When Dawson Leery first spoke, I was a little shocked. I didn't remember him having that kind of voice. And then I realized we lived in Germany when I was 10 and we watched it dubbed in German. That's right. I never watched 'Dawson's Creek' in English. Lol. It took me a while to get used to how whiny everybody sounded; and to be honest, I was a bit surprised by how whiny everybody in the show was, in general. Was Dawson always that annoying? Was Joey? I remember my sister loving Joey back in the day... but why?

I grew up to be nothing like Jen Lindley.

As much as I adored Jen, I didn't grow up to be like her. You'd think that if you idolize someone, you'll do your best to be more like them... but that clearly isn't what happened. In fact, I didn't even grow up to Joey. I grew up to be... Andie McPhee.

It's sad to admit that while watching her on the screen now, but she is me. I am her. I can't find a single thing about Andie that I cannot relate to. I was a nerd. I was obsessed with getting good grades and I applied to a gazillion colleges... not because I wanted to go there, but just because I wanted to see if I could get in (this is a toxic trait I still have to this day). I even have a gay brother!

And then there's the mental illness. 'Dawson's Creek' sucked at portraying mental illness (and homosexuality while we're at it) to be honest, but the fact that she had one hit far too close to me. I just wish I had someone like Pacey, too. Though the way Andie ended up handling that... I can already see how things might've panned out for me if I had a Pacey of my own.

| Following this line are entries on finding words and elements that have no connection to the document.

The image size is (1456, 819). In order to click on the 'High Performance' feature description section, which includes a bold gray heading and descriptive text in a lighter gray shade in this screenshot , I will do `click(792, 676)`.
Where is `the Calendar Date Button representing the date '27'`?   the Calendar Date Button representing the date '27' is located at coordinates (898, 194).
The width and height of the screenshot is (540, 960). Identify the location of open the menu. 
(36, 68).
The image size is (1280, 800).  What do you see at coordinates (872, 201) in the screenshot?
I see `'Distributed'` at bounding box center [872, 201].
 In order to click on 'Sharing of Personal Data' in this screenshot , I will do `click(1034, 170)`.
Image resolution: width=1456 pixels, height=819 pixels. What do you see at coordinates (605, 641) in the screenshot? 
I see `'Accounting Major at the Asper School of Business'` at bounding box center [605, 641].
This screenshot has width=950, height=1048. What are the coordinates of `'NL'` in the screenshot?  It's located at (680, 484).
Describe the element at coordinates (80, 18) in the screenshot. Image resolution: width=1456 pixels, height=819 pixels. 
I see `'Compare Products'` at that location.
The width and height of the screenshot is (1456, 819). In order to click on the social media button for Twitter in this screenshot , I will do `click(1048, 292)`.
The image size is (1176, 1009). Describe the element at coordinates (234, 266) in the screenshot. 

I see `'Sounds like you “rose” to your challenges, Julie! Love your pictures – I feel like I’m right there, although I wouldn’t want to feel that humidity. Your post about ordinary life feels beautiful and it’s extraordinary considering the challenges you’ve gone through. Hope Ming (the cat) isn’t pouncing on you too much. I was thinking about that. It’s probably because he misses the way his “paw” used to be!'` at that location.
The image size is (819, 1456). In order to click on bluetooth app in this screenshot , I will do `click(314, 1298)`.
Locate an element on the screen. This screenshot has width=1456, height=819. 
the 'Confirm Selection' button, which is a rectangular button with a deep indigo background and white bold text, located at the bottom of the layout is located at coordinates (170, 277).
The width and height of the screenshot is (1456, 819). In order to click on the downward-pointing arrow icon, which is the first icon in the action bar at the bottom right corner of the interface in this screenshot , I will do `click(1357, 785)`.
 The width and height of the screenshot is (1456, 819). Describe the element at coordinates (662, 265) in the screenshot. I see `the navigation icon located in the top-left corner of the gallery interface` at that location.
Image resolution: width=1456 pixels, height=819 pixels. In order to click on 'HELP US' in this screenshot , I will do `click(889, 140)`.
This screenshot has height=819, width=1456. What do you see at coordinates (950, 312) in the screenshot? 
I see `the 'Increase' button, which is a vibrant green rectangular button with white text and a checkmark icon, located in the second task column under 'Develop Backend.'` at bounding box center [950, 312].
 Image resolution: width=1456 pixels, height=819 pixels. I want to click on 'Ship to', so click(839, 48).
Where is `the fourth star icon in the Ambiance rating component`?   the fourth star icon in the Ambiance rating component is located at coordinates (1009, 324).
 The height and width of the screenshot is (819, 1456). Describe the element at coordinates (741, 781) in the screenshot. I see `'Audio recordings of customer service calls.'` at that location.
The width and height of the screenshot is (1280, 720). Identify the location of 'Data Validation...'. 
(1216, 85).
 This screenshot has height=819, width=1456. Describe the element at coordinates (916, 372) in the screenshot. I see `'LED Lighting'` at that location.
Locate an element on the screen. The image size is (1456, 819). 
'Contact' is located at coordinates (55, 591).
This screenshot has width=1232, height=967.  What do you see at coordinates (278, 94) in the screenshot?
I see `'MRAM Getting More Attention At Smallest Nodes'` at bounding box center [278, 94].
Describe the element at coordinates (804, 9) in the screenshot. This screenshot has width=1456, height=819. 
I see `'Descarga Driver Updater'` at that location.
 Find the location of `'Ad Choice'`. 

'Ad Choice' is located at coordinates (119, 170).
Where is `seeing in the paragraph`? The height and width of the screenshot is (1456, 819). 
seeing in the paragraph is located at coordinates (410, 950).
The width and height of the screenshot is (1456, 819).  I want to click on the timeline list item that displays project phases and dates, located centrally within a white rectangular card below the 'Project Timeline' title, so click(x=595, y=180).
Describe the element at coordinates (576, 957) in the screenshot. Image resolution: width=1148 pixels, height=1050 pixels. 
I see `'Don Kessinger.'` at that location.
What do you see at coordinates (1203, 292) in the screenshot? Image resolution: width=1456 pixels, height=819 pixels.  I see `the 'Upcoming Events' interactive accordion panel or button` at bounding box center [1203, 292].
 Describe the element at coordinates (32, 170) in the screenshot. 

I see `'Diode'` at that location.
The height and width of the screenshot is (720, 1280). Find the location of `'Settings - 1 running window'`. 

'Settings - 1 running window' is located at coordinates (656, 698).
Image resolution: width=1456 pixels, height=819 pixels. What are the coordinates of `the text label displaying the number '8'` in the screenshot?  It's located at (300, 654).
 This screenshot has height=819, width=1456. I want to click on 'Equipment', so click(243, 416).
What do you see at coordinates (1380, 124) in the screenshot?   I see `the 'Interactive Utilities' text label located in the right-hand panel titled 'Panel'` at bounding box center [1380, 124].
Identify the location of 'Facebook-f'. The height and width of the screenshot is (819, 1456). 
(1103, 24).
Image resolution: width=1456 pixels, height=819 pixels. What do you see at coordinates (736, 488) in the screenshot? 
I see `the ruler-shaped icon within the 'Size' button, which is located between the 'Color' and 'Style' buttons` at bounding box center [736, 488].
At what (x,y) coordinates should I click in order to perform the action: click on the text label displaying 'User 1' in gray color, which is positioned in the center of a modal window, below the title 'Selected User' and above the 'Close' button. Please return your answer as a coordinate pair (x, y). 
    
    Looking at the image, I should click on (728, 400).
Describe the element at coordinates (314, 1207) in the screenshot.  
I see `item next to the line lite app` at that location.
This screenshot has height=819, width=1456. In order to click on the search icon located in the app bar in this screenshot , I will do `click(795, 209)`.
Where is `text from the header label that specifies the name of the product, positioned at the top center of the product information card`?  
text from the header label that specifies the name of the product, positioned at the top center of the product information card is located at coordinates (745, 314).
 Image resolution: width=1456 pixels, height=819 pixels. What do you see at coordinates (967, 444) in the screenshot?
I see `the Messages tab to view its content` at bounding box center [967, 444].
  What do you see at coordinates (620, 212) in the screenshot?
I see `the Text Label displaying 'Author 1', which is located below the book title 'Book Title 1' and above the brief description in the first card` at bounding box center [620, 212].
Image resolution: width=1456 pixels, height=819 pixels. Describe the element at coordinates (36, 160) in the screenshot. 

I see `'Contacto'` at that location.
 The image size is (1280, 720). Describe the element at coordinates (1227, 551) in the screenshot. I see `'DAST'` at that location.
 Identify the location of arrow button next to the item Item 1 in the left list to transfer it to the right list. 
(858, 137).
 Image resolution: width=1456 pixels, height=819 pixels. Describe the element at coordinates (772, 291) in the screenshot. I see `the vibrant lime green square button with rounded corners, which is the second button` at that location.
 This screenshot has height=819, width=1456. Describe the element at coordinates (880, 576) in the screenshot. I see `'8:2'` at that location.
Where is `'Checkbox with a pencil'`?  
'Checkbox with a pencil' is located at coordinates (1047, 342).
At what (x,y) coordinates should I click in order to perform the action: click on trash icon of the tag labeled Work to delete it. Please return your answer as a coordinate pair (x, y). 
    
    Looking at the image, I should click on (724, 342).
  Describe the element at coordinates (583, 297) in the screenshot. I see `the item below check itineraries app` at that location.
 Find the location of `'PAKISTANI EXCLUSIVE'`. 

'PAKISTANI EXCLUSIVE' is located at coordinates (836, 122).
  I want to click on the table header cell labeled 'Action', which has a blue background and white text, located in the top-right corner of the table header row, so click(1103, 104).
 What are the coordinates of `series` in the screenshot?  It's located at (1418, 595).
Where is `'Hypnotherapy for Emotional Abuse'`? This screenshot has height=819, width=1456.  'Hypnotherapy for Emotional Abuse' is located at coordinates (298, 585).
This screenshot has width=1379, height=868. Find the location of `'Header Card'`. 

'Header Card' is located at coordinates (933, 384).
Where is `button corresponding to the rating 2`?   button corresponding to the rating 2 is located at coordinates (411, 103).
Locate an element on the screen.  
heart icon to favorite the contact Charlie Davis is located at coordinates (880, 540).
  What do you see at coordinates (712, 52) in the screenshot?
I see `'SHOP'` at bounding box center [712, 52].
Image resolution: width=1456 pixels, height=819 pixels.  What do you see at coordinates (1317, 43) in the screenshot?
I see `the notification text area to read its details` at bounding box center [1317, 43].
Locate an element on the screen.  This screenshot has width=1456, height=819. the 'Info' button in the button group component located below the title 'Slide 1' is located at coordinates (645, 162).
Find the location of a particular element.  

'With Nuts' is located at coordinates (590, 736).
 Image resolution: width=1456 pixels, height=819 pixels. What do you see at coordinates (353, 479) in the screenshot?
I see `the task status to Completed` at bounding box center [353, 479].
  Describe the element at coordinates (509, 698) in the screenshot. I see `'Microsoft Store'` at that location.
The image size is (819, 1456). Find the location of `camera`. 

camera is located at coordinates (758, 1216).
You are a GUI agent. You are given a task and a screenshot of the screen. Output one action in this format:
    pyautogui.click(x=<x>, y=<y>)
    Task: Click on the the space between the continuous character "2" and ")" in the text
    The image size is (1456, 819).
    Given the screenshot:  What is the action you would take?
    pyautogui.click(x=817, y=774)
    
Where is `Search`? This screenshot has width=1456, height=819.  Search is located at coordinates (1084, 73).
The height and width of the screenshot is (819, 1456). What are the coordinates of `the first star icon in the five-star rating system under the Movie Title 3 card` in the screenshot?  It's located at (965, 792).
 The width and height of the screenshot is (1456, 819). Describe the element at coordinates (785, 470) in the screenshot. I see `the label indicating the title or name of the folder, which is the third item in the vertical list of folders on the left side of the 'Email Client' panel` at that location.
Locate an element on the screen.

I would probably date Dawson in real life.

I loved Pacey and I still do now that I'm rewatching it. But let's be honest: a geeky Spielberg-loving filmmaker with a room that looks like all of the rooms I've ever had? Dawson is the geek of my dreams. He just needs a new haircut.

'Dawson's Creek' touched on so many issues.

All I really remember about 'Dawson's Creek' - the title song aside - is that it was fun to watch. I never remembered it as a "serious" show. In fact, whenever I talk to people about coming-of-age series, I always talk about how much I miss 'The OC' and 'One Tree Hill' because they portrayed the sad realities of teenage life well. It turns out 'Dawson's Creek' did that, too. They've got everything in there: wild sex lives, peer pressure, divorce, scandals with teachers (lol), suicide, homosexuality, mental illness... though I am still just on Season 2 at the moment and that's when I realized...

I never finished the show.

This makes sense, really. We left Germany a mere year after 'Dawson's Creek' first aired. I was 12 and on the verge of experiencing real teenage life for myself. By the time we moved to the Philippines for my first couple of high school years, I was so immersed in the transition to teenagehood and discovering boys and first kisses and first heartbreaks that I didn't make time to watch shows on TV anymore. I am in the second half of Season 2 at the moment and have no idea how this show is going to pan out.

I hope Pacey doesn't get back together with Andie, though. He deserves better.